Furthermore, since the source and drain are formed using the gate electrode as a mask, it is possible to miniaturize the MOS transistor.

For example, when the present invention is used as a reference voltage for a battery voltage detection circuit for an electronic watch, it can be used without any adjustment and
Since it can be easily incorporated into an IC, it completely eliminates the hassle of using it, making a major contribution to miniaturization, process reduction, and mass production.

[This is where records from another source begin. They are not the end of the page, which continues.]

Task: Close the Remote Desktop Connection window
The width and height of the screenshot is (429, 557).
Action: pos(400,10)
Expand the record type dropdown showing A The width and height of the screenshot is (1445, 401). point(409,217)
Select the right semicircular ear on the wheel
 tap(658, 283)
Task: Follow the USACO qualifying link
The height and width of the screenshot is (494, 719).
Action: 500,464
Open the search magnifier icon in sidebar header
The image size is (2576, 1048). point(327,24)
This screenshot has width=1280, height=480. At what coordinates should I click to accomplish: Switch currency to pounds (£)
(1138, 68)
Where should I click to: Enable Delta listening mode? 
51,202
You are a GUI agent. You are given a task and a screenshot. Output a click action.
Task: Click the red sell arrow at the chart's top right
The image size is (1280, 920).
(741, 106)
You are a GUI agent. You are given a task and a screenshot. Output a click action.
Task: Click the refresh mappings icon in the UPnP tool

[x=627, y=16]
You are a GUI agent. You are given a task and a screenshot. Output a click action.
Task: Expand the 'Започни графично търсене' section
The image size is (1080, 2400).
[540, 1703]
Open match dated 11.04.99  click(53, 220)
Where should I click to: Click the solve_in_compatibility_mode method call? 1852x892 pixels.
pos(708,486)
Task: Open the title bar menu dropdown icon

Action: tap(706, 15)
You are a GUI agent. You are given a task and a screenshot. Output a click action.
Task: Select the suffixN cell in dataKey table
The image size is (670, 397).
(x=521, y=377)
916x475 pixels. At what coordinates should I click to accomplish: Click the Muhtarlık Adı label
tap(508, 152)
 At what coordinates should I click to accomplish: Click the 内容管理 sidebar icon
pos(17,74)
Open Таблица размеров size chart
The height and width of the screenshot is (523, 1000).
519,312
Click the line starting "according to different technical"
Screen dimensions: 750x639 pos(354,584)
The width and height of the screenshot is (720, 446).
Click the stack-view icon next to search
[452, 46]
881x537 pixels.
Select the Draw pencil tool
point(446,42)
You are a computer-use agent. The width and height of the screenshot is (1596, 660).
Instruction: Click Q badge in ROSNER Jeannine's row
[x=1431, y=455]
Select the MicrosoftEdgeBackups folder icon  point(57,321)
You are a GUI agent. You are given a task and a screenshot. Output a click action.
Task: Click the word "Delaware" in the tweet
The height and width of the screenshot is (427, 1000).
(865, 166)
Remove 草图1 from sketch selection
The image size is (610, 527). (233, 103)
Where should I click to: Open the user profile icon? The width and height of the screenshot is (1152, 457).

[Brief explanation of the drawing]

FIG. 1 is a diagram of a battery voltage detection circuit for an electronic watch using a reference voltage device. FIG. 2 is a structural diagram of a pair of transistors with different threshold voltages, which is the basic configuration of the present invention. FIG. 3 is a structural diagram showing an embodiment of a silicon gate transistor having a high threshold voltage in the reference voltage device of the present invention. 3 is a MOS transistor with a high threshold value;
4 is a normal high value MOS transistor, 34
3 shows a gate electrode doped with N ⁺ and 35 shows a gate electrode doped with P ⁺ .

Claims (1)

[Claims] 1. A first gate electrode made of polysilicon into which a first conductivity type impurity is introduced, and a first source/drain formed by introducing the first conductivity type impurity into a silicon substrate. a first conductive type impurity is introduced into the central part, and the first conductive type impurity is introduced into the central part, and the first conductive type impurity is introduced into the central part. The impurity of the first conductivity type is introduced into the second gate electrode of polysilicon into which the impurity is introduced and the end portion, and at the same time, the impurity of the first conductivity type is introduced into the silicon substrate adjacent to the end portion. The second sauce formed by
a second MOS transistor comprising a drain region, and the first MOS transistor is set based on a difference between the work function of the gate electrode and the work function of the silicon substrate.
and a second MOS transistor. A reference voltage device that generates a difference between different threshold voltages of the second MOS transistor as a reference voltage. 2. The reference voltage device according to claim 1, wherein the work functions of the first and second gate electrodes are set by the conductivity type and amount of impurities introduced into the gate electrodes. 3 The threshold voltage V _th of the first and second MOS transistors is V _th =φ _G −φ _S +2φ _F +Q _D /C ₀ +Q _SS /C ₀ φ _G : Work function of gate electrode φ _S : Silicon substrate A patent claim characterized in that the work function is set based on the formula of φ _F : Fermi level on the silicon surface Q _D : Charge amount on the silicon surface Q _SS : Interface state C ₀ : Capacitance per unit area of the gate electrode 2. The reference voltage device according to item 2. 4. The reference voltage device according to claim 3, wherein the reference voltage is in a range of 0.6 to 1.0V.